Este clássico foi talvez um dos mais mediáticos dos últimos anos. Não porque a Liga Portuguesa se decida a 8ª jornada; não porque o futebol tenha sido ao nível do melhor do mundo; não porque os adeptos tenham sido todos amigos e tenha havido fair-play, mas sim por todas as condicionantes que o envolveram. O futebol português caiu num vazio ético tão grande, que só as desmedidas acusações, falácias e insultos baratos, o alimentam. Os discursos incendiários de Presidentes que ainda acham que são membros da claque; a figura odiosa de um cego fanático como Pedro Guerra e todas as notícias em torno de jantares; árbitros; FutebolLeaks; contratações por preços mais reduzidos; lutas por jogadores; dinheiro sujo de investidores; roubos informáticos; sms enviados; indemnizações ridículas exigidas e estudos fantasma, roçam o deprimente. Tudo isto encheu telejornais, diários desportivos e o facebook. Tudo isto contaminou um jogo que poderia ter sido um duelo interessante entre duas equipas de tarimba mundial. Tudo isto toldou – ainda mais – a visão dos adeptos facciosos. Quem sai a perder é o futebol. Sem a menor sombra de dúvidas. O que se retira daqui, em termos desportivos, é que Jorge Jesus é mil vezes mais treinador do que Rui Vitória. Nada de novo. O timoneiro encarnado prefere refugiar-se em frases retiradas de livros de auto-ajuda, ao invés de se focar em saber pressionar; em não lateralizar tanto o seu futebol; em evitar a descoordenação defensiva; em apostar num meio-campo mais coeso. São aspectos do jogo que passam ao lado do ex-técnico vimaranense. E não deviam. Quanto a Jesus, ter dado 3-0 em casa da equipa que treinou durante 6 anos e da qual afirma ainda se reger pelos seus métodos, é a cereja no topo do bolo. Agora ninguém conseguirá “calar” o técnico verde e branco. Continuará o seu bate-boca inócuo e as suas provocações encobertas, como sempre o fez. Porém, agora terá um resultado de 3-0 a seu favor e duas vitórias em dois jogos com o Benfica. É obra. O Sporting tem agora um cérebro, alguém que se sabe explanar as suas ideias em campo e trazer resultados com isso. A equipa da Luz, não. O principal culpado é, sem sombra de dúvidas, Rui Vitória. Ou Luís Filipe Vieira, que o pôs lá.

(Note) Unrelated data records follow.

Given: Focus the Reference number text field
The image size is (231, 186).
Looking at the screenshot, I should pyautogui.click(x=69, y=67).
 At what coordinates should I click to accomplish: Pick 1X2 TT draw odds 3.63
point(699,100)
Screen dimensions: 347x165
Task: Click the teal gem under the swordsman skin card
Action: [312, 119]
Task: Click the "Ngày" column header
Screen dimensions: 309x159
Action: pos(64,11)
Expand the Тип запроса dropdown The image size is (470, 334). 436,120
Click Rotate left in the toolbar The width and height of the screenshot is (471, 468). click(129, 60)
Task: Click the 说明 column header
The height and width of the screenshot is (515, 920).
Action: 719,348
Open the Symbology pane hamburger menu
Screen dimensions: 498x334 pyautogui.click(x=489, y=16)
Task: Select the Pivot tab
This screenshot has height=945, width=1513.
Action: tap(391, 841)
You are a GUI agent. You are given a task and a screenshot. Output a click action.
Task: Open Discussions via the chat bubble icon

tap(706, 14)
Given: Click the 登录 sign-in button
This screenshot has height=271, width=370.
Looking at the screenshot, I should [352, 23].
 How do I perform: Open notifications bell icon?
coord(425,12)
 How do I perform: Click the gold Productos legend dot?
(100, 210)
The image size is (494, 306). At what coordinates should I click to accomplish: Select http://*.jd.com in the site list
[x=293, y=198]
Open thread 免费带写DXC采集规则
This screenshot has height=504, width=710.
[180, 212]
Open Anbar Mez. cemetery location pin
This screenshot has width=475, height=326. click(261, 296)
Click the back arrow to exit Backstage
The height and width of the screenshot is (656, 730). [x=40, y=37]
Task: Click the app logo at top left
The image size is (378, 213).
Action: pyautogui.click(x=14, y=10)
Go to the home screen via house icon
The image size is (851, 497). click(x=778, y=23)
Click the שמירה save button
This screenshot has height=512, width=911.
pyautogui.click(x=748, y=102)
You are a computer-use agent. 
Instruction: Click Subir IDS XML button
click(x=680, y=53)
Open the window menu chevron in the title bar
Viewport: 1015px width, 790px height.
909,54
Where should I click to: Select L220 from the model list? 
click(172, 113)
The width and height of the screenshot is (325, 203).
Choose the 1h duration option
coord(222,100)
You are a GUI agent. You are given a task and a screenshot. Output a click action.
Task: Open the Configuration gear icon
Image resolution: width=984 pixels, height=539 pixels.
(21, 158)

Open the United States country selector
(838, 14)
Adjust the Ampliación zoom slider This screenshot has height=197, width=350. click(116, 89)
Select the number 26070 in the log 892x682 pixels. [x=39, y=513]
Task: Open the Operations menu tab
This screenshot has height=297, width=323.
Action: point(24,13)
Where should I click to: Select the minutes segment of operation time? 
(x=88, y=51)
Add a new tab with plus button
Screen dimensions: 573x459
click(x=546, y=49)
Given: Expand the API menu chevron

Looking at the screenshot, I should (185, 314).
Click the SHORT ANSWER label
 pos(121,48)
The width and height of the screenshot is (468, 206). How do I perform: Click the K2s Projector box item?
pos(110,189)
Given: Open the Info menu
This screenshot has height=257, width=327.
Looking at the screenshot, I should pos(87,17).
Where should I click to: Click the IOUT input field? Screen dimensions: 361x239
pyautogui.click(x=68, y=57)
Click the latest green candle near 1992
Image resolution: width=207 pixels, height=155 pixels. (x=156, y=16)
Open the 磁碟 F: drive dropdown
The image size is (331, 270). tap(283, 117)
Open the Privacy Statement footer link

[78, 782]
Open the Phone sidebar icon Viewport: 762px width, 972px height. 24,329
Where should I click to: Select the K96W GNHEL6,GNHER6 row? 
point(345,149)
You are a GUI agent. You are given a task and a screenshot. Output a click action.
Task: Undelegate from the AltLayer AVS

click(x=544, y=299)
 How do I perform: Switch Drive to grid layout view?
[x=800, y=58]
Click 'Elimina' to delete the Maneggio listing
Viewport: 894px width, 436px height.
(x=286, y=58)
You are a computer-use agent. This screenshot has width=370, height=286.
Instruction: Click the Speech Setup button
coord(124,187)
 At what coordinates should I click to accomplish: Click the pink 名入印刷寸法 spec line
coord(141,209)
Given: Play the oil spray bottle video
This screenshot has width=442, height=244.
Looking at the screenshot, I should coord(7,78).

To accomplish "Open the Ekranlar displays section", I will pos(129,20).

O futebol não está morto. Contudo, para lá caminha. Um país que atravessa uma das maiores crises políticas dos últimos anos, consegue ainda juntar a tudo isso, um mundo desportivo miserável composto por crápulas, difamadores e vendidos. O jogo já não interessa. O que interessa é a provocação e o insulto fácil. O que interessa é o preço da cesta de pão no restaurante onde os árbitros vão comer. Isso é que é o principal. A bola a rolar? Mas isso interessa a quem? O que faz falta é alimentar ódios e cegueiras com programas de televisão incendiários, tudo o resto é secundário. Para a história fica a vitória da eficácia, da componente táctica e da perspicácia. Para a história fica o tiro que saiu pela culatra a Rui Vitória. Parece que “os onze jogadores”, acabaram por se superiorizar à “equipa”. Pensar antes de se falar nunca foi tão essencial.